Slate published an excerpt from the Daniel Tammet book  Thinking In Numbers: On Life, Love, Meaning, and Math:

It seems the Pirahã make no distinction between a man and a group of men, between a bird and a flock of birds, between a grain of manioc flour and a sack of manioc flour. Everything is either small (hói) or big (ogii). A solitary macaw is a small flock; the flock, a big macaw. In his Metaphysics, Aristotle shows that counting requires some prior understanding of what “one” is. To count five or 10 or 23 birds, we must first identify one bird, an idea of “bird” that can apply to every possible kind. But such abstractions are entirely foreign to the tribe.

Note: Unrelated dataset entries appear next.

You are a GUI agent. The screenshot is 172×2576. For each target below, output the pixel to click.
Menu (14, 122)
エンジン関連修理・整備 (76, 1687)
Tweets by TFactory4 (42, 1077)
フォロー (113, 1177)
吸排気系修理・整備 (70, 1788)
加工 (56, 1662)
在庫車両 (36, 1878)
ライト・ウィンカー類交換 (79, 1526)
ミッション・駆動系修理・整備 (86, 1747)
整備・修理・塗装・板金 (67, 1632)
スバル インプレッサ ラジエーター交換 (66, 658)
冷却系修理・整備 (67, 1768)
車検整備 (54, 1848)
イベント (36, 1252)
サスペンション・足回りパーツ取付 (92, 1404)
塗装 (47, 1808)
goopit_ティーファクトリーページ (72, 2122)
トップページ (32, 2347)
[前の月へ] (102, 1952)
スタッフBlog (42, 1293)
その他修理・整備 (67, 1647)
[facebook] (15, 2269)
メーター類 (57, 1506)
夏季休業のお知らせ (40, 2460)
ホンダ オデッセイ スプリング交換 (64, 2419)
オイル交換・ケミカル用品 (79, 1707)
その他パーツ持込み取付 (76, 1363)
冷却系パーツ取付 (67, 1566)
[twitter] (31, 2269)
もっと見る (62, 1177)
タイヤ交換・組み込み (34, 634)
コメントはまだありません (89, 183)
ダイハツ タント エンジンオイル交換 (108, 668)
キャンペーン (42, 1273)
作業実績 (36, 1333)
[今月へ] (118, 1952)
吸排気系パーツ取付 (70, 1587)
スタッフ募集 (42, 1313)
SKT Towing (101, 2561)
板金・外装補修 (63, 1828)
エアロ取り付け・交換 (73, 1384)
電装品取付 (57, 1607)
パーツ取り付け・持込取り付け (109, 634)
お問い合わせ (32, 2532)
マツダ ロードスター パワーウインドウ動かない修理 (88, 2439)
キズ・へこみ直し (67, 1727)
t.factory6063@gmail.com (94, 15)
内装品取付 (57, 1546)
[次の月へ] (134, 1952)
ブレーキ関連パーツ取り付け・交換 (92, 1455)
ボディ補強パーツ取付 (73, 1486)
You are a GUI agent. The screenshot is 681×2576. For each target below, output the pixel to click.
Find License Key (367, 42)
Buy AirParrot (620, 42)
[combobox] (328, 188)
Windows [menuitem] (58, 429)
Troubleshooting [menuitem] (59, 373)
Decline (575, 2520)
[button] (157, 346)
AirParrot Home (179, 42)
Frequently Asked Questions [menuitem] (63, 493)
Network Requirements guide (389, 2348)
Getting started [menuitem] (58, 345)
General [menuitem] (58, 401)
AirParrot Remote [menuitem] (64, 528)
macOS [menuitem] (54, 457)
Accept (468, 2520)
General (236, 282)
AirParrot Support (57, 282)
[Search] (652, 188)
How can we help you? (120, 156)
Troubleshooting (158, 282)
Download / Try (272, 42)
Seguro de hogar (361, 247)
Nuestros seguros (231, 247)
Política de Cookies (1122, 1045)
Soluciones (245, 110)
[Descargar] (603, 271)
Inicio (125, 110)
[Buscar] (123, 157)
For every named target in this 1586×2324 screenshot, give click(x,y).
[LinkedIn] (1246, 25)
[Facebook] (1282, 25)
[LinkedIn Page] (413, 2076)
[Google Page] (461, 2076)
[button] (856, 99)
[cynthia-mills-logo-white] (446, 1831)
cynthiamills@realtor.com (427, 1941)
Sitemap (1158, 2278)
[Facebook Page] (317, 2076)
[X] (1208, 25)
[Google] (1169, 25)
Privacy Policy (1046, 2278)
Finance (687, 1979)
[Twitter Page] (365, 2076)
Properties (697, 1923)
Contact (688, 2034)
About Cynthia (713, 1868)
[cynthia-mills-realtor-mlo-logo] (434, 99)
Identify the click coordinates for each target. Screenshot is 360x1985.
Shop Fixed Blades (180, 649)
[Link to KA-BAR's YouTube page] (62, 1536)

Lest anyone should think tribes such as the Pirahã somehow lacking in capacity, allow me to mention the Guugu Yimithirr of north Queensland in Australia. In common with most aboriginal language speakers, the Guugu Yimithirr have only a handful of number words: nubuun (one), gudh-irra (two), and guunduu (three or more). This same language, however, permits its speakers to navigate their landscape geometrically. A wide array of coordinate terms attune their minds intuitively to magnetic north, south, east, and west, so they develop an extraordinary sense of orientation. For instance, a Guugu Yimithirr man would not say something like, “There is an ant on your right leg,” but rather “There is an ant on your southeast leg.” Or, instead of saying, “Move the bowl back a bit,” the man would say, “Move the bowl to the north-northwest a bit.”

We are tempted to say that a compass, for them, has no point. But at least one other interesting observation can be drawn from the Guugu Yimithirrs’ ability. In the West, young children often struggle to grasp the concept of a negative number. The difference between the numbers two (2) and minus two (-2) often evades their imagination. Here the Guugu Yimithirr child has a definite advantage. For two, the child thinks of “two steps east,” while minus two becomes “two steps west.” To a question like, “What is minus two plus one?” the Western child might incorrectly offer, “Minus three,” whereas the Guugu Yimithirr child simply takes a mental step eastward to arrive at the right answer of “one step west” (-1).

There is something profound here about how the languages we use constrain the possibility sets we consider: it has a parallel in how the software we design affects the work we produce with it.